Such impermanence also characterizes the most directly elegiac poem
of Meeting the British, ‘The Fox’. Woken ‘by the geese / on John Mackle’s
goose-farm,’ the speaker is moved to muse over the deceased father:
‘You lay / three fields away // in Collegelands / graveyard’ (P, p.166).
The direct address establishes the connection with the two but in
contrast to the conspicuously silent ‘The Wishbone’, where the son
ruefully keeps the father’s company on Christmas night, in ‘The Fox’,
the father speaks words at once dismissive and reassuring: ‘Go back to
bed. / It’s only yon dog-fox’ (p.166), which represent the only other
quotation from the father besides ‘The Mirror’. Like in ‘The Mirror’, ‘The
Fox’ too goes back to how distant the father and son were in life, as the
macabre image of his ‘face / above its bib / pumped full of
formaldehyde’ turns into a patronizing description of him ‘painstak-
ingly writing [his] name / with a carpenter’s pencil’ (p.166). The father
is both dead and seen as a barely literate child, a biographically
adequate description of Patrick Muldoon, who is remembered by his
son as being able to ‘read and write only with difficulty, needing help to
manage official documents and forms’.25 In this context, the deployment
of a four-syllable adverb to characterize how laborious the act of writing
is for the father sounds like a derisive stab at his shortcoming. And yet,
the seemingly superior position of the poet is undermined in the last
lines, in which he is addressed as a child so frightened by the uproar on
the neighbouring farm that he cannot bring himself to say what he saw
after opening ‘the venetian blind’ (p.166).

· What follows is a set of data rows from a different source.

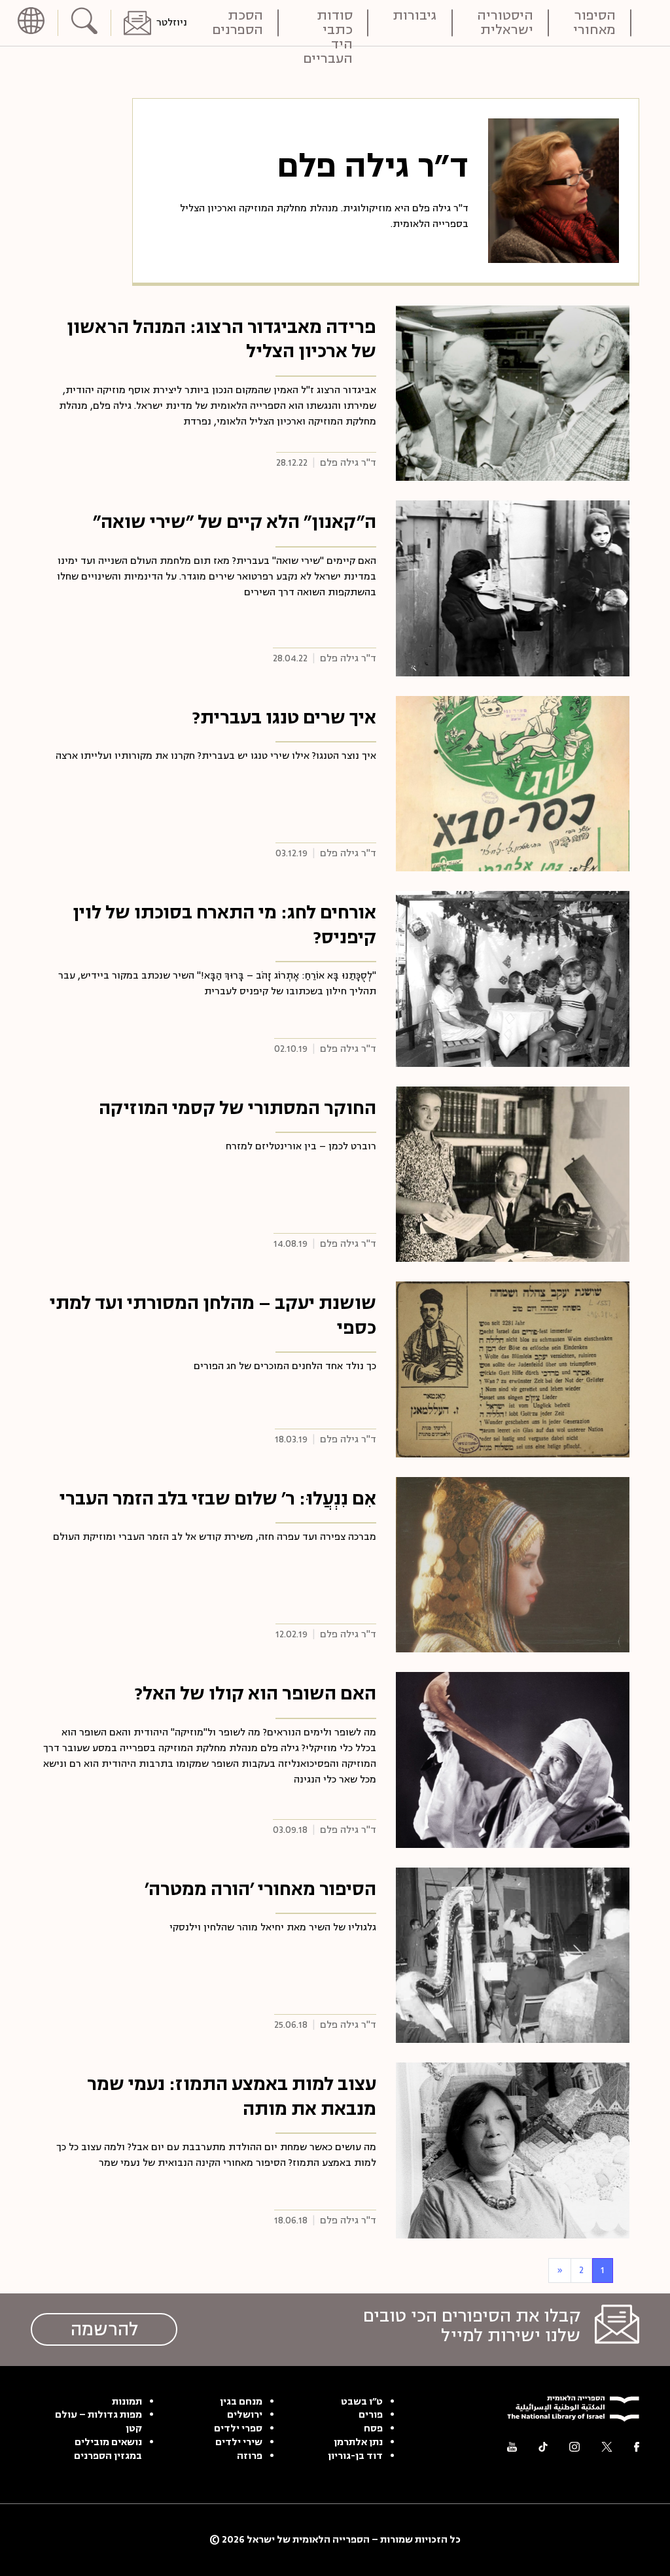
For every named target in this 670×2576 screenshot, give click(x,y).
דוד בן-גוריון (355, 2456)
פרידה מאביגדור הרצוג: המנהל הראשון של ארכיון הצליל (221, 339)
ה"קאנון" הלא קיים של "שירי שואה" (234, 522)
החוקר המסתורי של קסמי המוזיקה (237, 1108)
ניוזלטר (171, 22)
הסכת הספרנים (237, 23)
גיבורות (415, 17)
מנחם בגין (241, 2402)
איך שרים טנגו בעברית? (284, 718)
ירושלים (244, 2415)
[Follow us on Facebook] (636, 2447)
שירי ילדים (238, 2442)
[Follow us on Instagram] (574, 2447)
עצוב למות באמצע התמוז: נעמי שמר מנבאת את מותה (231, 2096)
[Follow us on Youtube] (512, 2447)
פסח (373, 2428)
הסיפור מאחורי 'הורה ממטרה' (260, 1889)
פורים (371, 2415)
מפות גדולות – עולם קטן (98, 2422)
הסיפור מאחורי (594, 23)
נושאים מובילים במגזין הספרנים (108, 2449)
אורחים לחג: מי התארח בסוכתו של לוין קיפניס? (224, 924)
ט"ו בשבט (362, 2402)
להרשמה (104, 2329)
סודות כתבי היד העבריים (328, 23)
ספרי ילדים (238, 2428)
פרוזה (249, 2456)
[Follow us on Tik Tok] (543, 2447)
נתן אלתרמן (358, 2442)
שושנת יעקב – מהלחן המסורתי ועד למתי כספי (213, 1315)
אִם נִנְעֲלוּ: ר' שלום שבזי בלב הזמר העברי (218, 1499)
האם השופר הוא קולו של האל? (255, 1693)
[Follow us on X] (606, 2447)
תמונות (127, 2402)
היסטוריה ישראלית (505, 23)
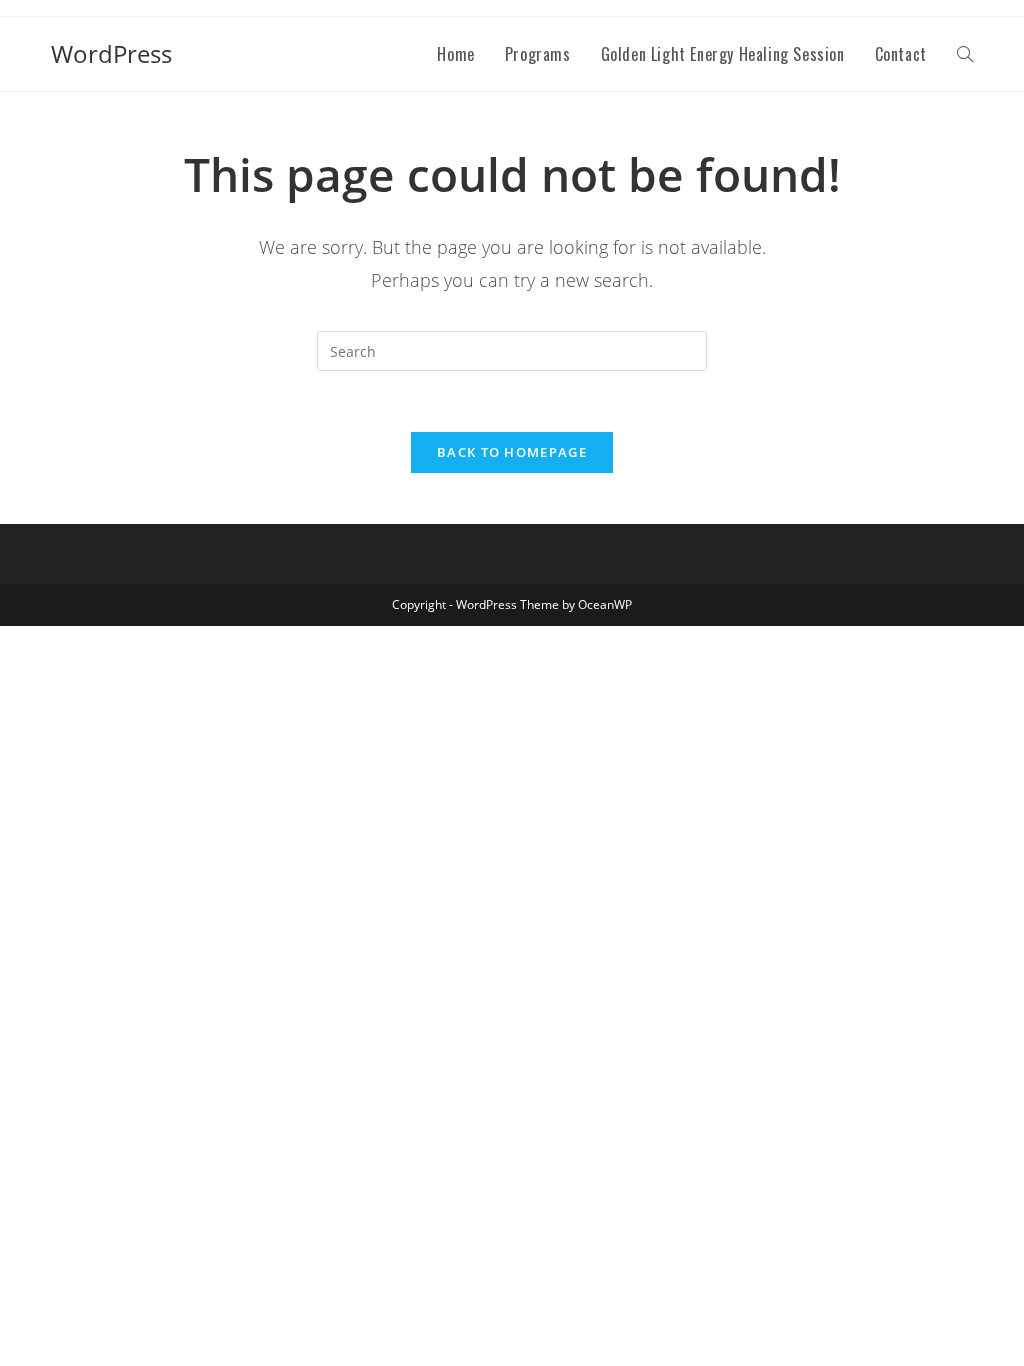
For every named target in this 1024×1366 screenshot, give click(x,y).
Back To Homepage (512, 452)
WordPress (111, 53)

Despite the parallel between
them, the father here, as in ‘The Coney’, only manages to speak to the
son through the mediation of the conditional clause. Thus, the words,
quoted as a conclusion to the poet’s speculation announced by ‘as if’,
again relegate whatever affinity the two might enjoy to the sphere of the
hypothetical, which can only be explored in imagination.
The attempts in Meeting the British to call up a space where the father
and son could find some affinity are complemented in ‘Cauliflowers’.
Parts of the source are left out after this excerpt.